Debunked: Researchers Say Walking on All Fours Isn't Backward Evolution
New study finds that walking on all four limbs isn't backward evolution, but is an adaptation to a medical condition.
Back in 2006, BBC aired a documentary called "The Family That Walks on All Fours." Five siblings from Turkey were filmed walking on all four limbs. At that time, several researchers believed that the Turkish siblings' case supports the idea of backward evolution. Other researchers said that the case could provide a missing link in human evolution.
The condition of the Turkey siblings is called as Uner Tan Syndrome (UTS). It is named after Uner Tan of Cukurova University in Turkey, who had developed a theory to explain the siblings' condition.
Now, researchers at University of Texas at Austin and colleagues show that the walking pattern of the family is just an adaptation to a medical condition and is not an example of backward evolution. According to the team, people with UTS don't walk in the diagonal pattern, but walk in lateral sequence.
Apes and other monkeys walk in diagonal pattern whereas humans walk using lateral pattern, using hand and leg of the same side.
For the study, researchers looked at 518 quadrupedal walking strides of people with different forms of UTS, including the footage from BBC documentary. The team then compared the walking strides of healthy participants who were asked to walk on all fours in the laboratory.
Researchers found that 98 percent of healthy humans without UTS walk using a lateral pattern by placing one hand and one leg to make a stride, then switching to the other hand and leg to make a second stride and so forth. Apes use diagonal pattern and use limbs on the opposite sides to make a stride.

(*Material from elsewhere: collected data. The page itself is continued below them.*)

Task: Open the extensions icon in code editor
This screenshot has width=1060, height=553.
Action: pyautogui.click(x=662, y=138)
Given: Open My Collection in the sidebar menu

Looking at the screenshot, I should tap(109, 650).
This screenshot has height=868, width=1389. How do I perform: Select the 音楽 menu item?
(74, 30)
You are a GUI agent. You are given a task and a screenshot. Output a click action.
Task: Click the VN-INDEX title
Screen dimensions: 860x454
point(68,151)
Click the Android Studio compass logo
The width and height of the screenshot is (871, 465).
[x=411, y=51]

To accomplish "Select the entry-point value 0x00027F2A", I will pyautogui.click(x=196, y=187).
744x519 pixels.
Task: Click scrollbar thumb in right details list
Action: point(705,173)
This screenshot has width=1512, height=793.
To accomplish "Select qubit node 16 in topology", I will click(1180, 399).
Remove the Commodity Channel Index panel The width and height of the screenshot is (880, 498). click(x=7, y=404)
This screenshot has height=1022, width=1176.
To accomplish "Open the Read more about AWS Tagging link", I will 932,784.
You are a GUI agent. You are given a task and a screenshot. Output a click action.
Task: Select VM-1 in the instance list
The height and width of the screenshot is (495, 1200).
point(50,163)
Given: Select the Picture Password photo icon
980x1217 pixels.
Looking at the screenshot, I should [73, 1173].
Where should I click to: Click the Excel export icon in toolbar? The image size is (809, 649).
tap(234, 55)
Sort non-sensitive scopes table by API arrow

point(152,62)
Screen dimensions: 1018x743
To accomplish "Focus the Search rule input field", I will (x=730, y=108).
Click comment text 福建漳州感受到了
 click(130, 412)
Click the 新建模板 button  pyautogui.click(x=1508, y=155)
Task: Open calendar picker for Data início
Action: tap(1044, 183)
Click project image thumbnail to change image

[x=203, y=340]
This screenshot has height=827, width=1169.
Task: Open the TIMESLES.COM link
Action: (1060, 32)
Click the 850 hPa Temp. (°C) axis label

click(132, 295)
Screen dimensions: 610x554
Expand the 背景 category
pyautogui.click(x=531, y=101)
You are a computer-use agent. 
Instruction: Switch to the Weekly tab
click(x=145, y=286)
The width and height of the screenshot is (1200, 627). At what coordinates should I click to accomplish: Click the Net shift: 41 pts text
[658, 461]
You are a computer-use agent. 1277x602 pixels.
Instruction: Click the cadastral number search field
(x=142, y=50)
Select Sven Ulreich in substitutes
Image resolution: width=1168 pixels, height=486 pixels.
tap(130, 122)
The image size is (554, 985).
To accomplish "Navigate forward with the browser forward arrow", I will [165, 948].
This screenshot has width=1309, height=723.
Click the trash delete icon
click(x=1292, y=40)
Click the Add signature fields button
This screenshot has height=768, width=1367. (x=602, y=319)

"Although it's unusual that humans with UTS habitually walk on four limbs, this form of quadrupedalism resembles that of healthy adults and is thus not at all unexpected," said Liza Shapiro, an anthropologist at The University of Texas at Austin. "As we have shown, quadrupedalism in healthy adults or those with a physical disability can be explained using biomechanical principles rather than evolutionary assumptions."
The study shows that Tan and colleagues might have confused diagonal sequence with diagonal couplets. Sequence refers to the order in which limbs touch the ground while couplet refers to the timing of the movement between the limbs, according to a news release.
"Each type of couplet has biomechanical advantages, with lateral couplets serving to avoid limb interference, and diagonal couplets providing stability," Shapiro said in a news release. "The use of diagonal couplets in adult humans walking quadrupedally can thus be explained on the basis of biomechanical considerations, not reverse evolution."
Drugmaker giant Roche had, in 2010, announced that its researchers had identified the genetic mutation responsible for UTS.
The study is published in the journal PLOS One.